The Soviet 1K17 laser tank used 66-pound synthetic ruby rods to produce lasers designed for blinding pilots and enemy weapons systems. It doesn’t melt incoming missiles, but still, laser tank!
The Democratic Republic of Congo (not to be confused with the Republic of Congo immediately to the west…. Seriously) has a surprisingly rich history of space programs and rocket launches.
The story first begins back when the DRC was known as Zaire back in the late 1970s. A German company by the name of Orbital Transport und Raketn Aktiengesellschaft (OTRAG) decided to set up a rocket testing and launch facility in the Shaba Province of Zaire and signed an agreement with the government in 1976. To sweeten the deal, Zaire would be given one experimental satellite and a reduced rate for any future rocket launches. Logistical reasons that Zaire was chosen were the low population density near the launch site and because it was near the equator where rockets are just a tad easier to put into orbit.
However, the main reason why OTRAG didn’t set up in West Germany was a combination of two factors. The first factor was the United Nations Outer Space Treaty of 1967 which states that all rockets fired in international air space must be flagged from the country of origin.

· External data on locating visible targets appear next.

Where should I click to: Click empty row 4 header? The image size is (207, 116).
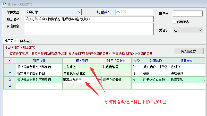click(10, 86)
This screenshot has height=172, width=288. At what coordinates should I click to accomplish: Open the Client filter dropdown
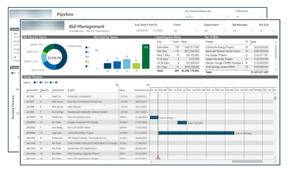(x=186, y=31)
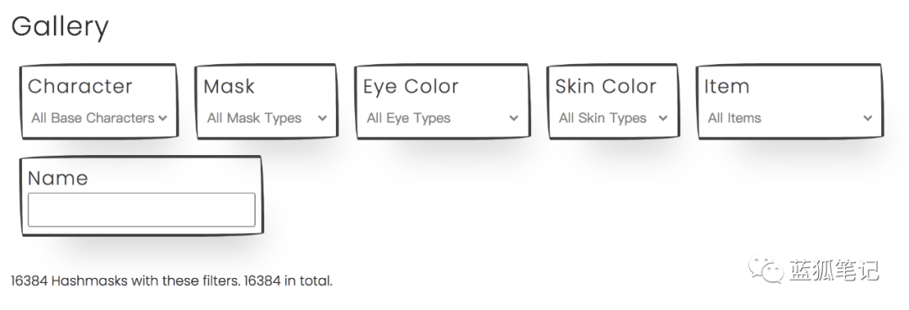This screenshot has height=310, width=909.
Task: Open the All Mask Types dropdown
Action: [x=267, y=118]
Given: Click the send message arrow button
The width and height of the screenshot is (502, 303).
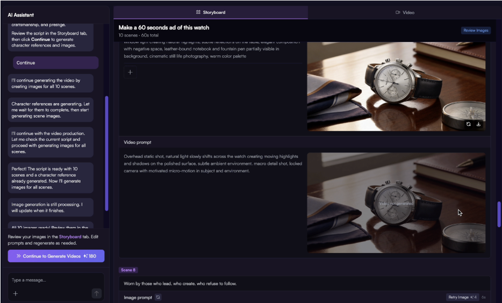Looking at the screenshot, I should (x=96, y=293).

This directly conflicted with the 1954 Treaty of Brussels which, in part, prohibits the production of long-range or guided missiles on German territory. Zaire had no issue with providing the rockets with a Zaire flag and they placed no restrictions on OTRAG for missile development.
Rockets were launched beginning in 1977 with both successful launches and failures. However, due to intense pressure from the Soviet Union and France, two countries none too pleased with German rocket advancement, Zaire closed the program down in 1979. The video below is one of the failures.
NASA engineers have proposed a system comprised of a two-mile-long rail gun and a scramjet to launch a spacecraft into orbit. The rail gun would have a 240,000- horsepower motor that would convert 180 megawatts into enough force to accelerate the scramjet down the rail gun to Mach 1.5 in under 60 seconds. The scramjet would then launch from the track carrying the payload. Once it hit 200,000 feet at Mach 10 the spacecraft would separate from the scramjet and fire its rockets into orbit.
The system calls for a two-mile-long rail gun that will launch a scramjet, which will then fly to 200,000 feet. The scramjet will then fire a payload into orbit and return to Earth. The process is more complex than a rocket launch, but engineers say it’s also more flexible. With it, NASA could orbit a 10,000-pound satellite one day and send a manned ship toward the moon the next, on a fraction of the propellant used by today’s rockets.